Langue française et perte de souveraineté
Statuant sur une requête déposée par une citoyenne qui reprochait au ministère de la Santé de lui avoir adressé, en langue française, «l’ordre de recette de l’année 2017», la justice a décidé d’annuler l’acte de l’administration. Selon les juridictions administratives, l’État et les collectivités territoriales, tous services confondus, sont tenus d’utiliser l’arabe et l’amazigh dans tous leurs actes et opérations, car, consacrée par la Constitution, la langue officielle est une manifestation de la souveraineté. Or, par l’usage d’une langue étrangère, l’administration «renonce à cette souveraineté» et «bafoue la volonté des citoyens qui, à travers la Constitution, ont choisi l’arabe et l’amazigh comme langues officielles».

Expropriation et remboursement des frais techniques
L’exproprié fait souvent appel à un conseil technique qui est plus à même que lui d’apprécier la pertinence du rapport d’évaluation de l’expert judiciaire. Revenant sur une jurisprudence antérieure par laquelle elle refusait systématiquement d’indemniser ce poste, la Cour de cassation a récemment admis que les frais de conseil technique doivent être indemnisés pour autant qu’ils soient nécessaires à la procédure d’expropriation. Les magistrats de la Haute cour arguent que «pour obtenir une juste indemnité, l’exproprié doit être à armes égales avec le pouvoir expropriant et bénéficier d’un procès équitable, ce qui exige l’assistance d’un conseil technique dont les frais constituent un dommage qui est la conséquence nécessaire de l’expropriation.

Fiscalité : la faute simple suffit
Le contribuable peut rechercher la responsabilité de l’administration et demande réparation d’un préjudice subi par l’activité de l’administration. Le contribuable qui obtient un dégrèvement total ou partiel de son imposition ne bénéficie pas de plein droit d’un dédommagement sauf pour intérêts moratoires.

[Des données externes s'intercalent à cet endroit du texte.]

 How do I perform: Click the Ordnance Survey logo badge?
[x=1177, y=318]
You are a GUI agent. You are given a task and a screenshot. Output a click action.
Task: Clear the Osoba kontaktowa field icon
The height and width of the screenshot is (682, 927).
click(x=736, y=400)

Il doit engager une nouvelle procédure sur le plan du droit commun de la responsabilité. Suite à ce revirement jurisprudentiel, l’exigence de faute lourde est abandonnée pour une faute simple. Cette faute simple est assortie d’exigences : démonstration que la décision illégale d’imposition ou de recouvrement a eu pour lui directement des conséquences matérielles ou troubles dans ses conditions d’existence.